**Data to process:**
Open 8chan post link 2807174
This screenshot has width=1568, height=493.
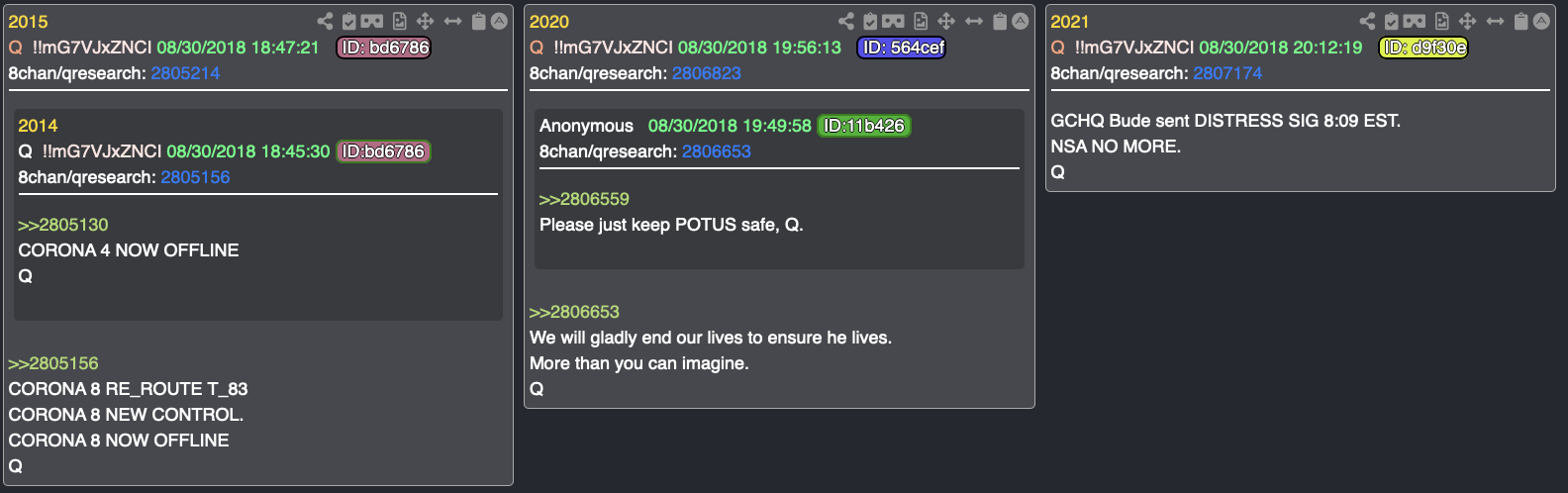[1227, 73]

==

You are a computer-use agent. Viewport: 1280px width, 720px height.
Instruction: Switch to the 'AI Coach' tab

...

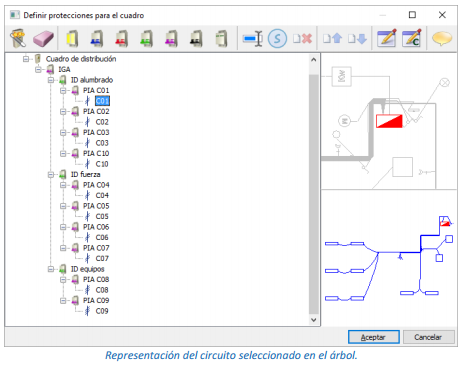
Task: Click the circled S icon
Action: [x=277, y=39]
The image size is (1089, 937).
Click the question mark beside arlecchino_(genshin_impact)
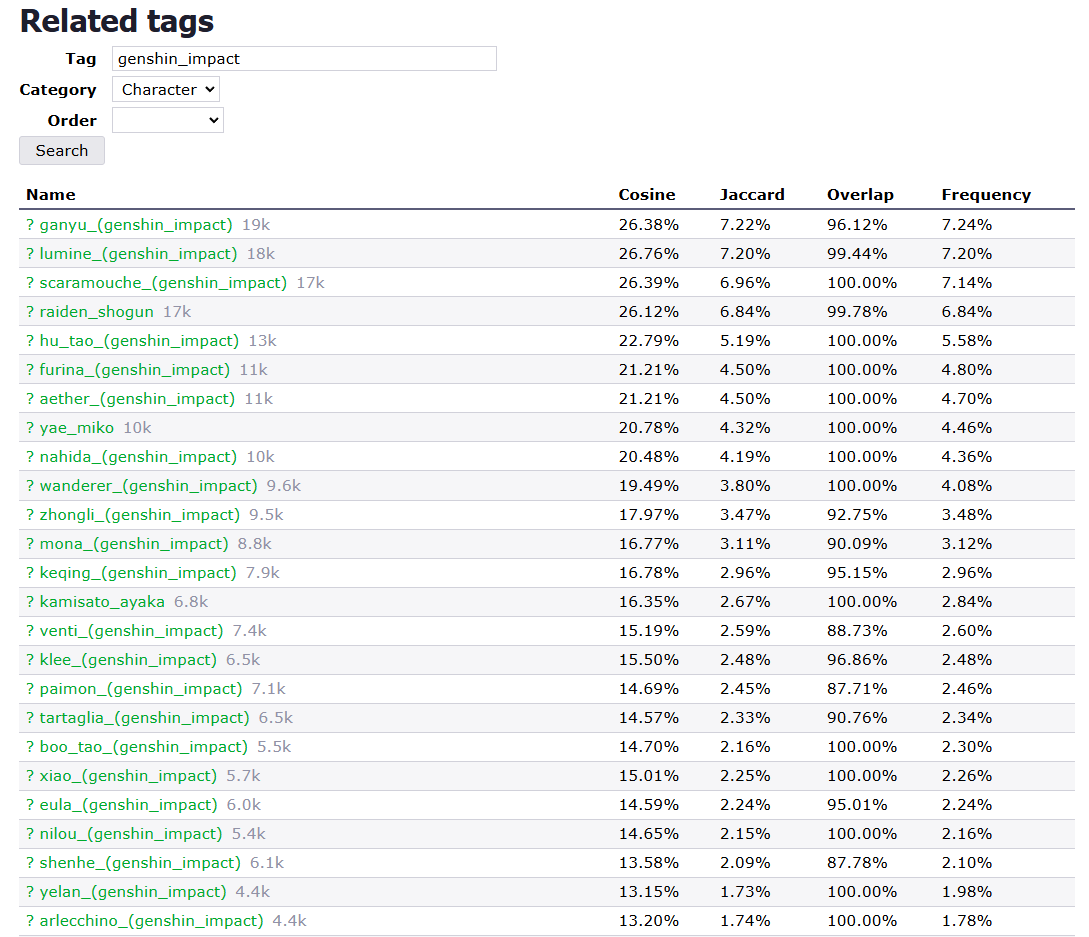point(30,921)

**Required action:**
Please output the lines of the listing above that fall in the stretch from the one with "You are a computer-use" through the one with "Instruction: Switch to the 'AI Coach' tab", exactly and only those.

**Exercise response:**
You are a computer-use agent. Viewport: 1280px width, 720px height.
Instruction: Switch to the 'AI Coach' tab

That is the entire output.